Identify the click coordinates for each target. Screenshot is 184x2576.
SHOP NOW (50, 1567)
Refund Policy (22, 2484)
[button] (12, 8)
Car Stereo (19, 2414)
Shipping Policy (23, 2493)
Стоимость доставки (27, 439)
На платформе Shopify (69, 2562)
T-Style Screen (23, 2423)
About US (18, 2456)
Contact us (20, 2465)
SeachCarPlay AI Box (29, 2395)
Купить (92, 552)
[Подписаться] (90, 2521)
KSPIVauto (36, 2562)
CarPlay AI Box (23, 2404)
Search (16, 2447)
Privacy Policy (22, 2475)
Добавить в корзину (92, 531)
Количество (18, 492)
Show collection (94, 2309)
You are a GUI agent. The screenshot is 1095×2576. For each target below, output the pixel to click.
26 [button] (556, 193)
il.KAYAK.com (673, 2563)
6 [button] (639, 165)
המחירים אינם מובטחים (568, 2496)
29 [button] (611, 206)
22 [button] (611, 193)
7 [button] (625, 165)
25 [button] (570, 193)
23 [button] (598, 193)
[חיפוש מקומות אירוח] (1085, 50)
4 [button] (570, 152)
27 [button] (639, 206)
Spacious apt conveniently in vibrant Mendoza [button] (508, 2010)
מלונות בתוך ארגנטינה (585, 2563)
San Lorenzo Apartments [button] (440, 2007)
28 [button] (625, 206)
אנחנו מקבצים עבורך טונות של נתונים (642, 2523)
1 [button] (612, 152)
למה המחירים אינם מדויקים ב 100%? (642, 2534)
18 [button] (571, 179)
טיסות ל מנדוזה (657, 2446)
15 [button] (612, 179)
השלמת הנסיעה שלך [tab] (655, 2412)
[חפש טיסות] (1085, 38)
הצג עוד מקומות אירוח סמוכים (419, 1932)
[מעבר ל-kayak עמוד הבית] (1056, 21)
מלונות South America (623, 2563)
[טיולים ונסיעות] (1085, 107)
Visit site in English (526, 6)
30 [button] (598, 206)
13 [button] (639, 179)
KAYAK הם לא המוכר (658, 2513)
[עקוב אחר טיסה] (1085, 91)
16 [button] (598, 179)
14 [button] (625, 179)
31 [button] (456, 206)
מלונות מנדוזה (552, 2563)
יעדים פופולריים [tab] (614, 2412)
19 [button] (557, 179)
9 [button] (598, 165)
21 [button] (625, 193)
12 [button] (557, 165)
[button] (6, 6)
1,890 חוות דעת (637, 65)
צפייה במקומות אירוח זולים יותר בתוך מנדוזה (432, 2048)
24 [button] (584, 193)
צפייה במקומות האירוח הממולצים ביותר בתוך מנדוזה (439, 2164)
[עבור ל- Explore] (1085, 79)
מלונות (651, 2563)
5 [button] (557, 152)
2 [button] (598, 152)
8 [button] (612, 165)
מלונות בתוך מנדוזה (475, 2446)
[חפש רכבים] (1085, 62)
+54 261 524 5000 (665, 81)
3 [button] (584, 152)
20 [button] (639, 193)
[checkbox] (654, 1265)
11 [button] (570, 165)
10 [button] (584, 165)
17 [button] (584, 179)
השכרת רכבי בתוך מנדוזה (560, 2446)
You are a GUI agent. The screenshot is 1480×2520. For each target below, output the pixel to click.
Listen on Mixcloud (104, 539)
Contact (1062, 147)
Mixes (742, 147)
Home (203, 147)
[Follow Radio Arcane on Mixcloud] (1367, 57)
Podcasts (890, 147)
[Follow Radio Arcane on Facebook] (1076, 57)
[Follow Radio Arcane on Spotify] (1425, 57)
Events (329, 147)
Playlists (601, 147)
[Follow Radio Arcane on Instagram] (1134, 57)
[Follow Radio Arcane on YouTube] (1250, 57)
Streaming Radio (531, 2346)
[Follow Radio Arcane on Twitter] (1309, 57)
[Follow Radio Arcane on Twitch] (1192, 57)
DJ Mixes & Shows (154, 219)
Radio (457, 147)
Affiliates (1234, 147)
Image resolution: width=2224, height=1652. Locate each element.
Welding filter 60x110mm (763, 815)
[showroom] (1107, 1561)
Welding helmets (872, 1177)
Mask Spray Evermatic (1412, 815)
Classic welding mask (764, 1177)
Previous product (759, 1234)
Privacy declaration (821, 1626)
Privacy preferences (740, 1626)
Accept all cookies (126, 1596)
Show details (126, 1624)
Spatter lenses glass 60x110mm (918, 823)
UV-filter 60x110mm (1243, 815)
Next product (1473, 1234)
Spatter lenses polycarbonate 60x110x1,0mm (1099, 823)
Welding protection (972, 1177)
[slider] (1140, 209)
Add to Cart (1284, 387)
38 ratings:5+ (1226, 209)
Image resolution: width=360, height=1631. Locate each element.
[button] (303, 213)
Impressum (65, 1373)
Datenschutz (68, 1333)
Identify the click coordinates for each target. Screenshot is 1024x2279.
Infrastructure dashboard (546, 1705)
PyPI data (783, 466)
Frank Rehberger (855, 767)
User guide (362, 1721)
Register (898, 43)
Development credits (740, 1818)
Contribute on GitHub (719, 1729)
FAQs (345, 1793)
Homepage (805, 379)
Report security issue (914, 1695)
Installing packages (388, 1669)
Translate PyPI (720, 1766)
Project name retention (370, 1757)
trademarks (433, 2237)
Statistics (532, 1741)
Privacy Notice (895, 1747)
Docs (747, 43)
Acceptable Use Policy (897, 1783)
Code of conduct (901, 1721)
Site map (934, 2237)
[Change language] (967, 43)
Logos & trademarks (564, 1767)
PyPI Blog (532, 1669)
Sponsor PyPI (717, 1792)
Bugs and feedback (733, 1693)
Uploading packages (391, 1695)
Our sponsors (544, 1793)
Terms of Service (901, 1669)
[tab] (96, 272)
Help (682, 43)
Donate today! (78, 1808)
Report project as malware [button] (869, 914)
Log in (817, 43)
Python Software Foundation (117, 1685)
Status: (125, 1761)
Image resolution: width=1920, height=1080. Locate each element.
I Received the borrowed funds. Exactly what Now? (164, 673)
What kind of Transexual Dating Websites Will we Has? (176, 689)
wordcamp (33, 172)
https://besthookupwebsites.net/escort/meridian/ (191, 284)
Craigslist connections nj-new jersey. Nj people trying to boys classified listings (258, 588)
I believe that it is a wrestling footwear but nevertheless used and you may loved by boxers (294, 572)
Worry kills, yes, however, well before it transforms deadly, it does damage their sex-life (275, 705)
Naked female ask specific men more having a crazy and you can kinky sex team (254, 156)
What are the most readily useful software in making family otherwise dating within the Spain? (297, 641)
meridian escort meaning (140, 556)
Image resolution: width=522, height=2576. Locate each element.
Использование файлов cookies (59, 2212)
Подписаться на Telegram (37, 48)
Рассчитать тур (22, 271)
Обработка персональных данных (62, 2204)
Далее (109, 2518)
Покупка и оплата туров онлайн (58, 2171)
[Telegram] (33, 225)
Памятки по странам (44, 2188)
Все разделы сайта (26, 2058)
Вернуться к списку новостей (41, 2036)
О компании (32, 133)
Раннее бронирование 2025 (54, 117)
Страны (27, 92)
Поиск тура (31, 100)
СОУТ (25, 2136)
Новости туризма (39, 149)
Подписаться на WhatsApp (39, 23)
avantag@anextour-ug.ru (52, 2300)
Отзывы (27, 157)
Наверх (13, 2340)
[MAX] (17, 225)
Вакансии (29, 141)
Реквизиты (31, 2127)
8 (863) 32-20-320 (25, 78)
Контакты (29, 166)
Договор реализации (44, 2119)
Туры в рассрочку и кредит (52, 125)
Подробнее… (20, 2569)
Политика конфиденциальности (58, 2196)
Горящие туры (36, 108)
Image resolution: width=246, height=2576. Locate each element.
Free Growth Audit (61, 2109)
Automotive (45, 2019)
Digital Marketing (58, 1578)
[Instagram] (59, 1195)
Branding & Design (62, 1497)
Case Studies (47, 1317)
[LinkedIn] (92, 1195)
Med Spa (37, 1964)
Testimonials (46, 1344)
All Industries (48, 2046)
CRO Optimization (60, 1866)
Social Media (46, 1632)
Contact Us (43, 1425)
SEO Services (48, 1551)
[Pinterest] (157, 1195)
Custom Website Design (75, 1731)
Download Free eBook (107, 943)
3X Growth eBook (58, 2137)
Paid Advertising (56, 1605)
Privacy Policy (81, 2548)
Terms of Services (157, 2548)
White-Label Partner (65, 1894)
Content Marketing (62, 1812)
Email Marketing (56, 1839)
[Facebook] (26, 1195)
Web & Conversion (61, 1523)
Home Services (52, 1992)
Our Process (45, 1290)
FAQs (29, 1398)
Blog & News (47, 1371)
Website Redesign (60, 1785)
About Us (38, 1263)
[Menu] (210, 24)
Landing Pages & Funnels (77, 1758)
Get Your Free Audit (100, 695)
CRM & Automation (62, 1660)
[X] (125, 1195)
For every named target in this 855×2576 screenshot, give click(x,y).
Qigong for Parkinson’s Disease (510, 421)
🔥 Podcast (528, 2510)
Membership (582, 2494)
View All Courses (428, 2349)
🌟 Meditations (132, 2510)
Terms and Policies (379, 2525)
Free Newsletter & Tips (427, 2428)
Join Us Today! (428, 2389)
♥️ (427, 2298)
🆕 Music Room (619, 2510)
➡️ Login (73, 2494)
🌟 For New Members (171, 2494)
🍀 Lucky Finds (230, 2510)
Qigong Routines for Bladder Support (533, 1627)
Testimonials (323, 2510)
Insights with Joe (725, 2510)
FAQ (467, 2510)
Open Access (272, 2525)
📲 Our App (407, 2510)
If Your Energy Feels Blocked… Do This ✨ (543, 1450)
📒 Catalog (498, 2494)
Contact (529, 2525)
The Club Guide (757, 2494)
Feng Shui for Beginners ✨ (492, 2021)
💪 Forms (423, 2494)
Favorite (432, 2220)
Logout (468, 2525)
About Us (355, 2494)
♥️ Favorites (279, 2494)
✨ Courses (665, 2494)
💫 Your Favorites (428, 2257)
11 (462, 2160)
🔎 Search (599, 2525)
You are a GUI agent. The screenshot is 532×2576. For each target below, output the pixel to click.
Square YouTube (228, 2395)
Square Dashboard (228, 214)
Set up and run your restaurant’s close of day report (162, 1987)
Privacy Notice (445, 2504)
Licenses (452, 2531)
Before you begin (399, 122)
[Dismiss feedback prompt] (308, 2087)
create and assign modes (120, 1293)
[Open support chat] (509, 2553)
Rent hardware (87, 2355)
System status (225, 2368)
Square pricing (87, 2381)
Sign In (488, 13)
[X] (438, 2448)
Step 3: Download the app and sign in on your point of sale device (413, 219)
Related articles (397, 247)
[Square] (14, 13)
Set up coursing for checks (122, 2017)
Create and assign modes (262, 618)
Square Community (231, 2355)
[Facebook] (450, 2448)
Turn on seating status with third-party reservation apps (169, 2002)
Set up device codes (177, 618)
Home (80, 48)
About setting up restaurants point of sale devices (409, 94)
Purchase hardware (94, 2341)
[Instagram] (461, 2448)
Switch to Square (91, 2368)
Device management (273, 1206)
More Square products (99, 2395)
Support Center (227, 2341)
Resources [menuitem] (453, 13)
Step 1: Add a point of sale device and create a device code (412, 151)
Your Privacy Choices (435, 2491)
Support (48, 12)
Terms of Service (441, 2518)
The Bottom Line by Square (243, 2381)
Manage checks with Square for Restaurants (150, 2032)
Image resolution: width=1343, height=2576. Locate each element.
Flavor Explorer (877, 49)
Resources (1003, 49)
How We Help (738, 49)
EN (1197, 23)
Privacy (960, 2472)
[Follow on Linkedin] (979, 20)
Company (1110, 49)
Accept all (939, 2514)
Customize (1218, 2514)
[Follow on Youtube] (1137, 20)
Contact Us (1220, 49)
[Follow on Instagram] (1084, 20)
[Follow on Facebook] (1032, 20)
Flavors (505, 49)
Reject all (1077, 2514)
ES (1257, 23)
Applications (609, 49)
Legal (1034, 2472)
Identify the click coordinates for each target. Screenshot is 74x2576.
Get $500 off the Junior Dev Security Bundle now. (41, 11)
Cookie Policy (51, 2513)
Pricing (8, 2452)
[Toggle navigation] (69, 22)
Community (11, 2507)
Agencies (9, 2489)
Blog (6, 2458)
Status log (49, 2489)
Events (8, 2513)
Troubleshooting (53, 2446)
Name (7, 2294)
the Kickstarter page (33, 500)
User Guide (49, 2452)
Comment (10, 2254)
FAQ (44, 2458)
--- --- ---
Would you set down, word for word, the lines from the opening of the entries above through the line with "KSPIVauto (36, 2562)", both included, and no others?

Identify the click coordinates for each target. Screenshot is 184x2576.
SHOP NOW (50, 1567)
Refund Policy (22, 2484)
[button] (12, 8)
Car Stereo (19, 2414)
Shipping Policy (23, 2493)
Стоимость доставки (27, 439)
На платформе Shopify (69, 2562)
T-Style Screen (23, 2423)
About US (18, 2456)
Contact us (20, 2465)
SeachCarPlay AI Box (29, 2395)
Купить (92, 552)
[Подписаться] (90, 2521)
KSPIVauto (36, 2562)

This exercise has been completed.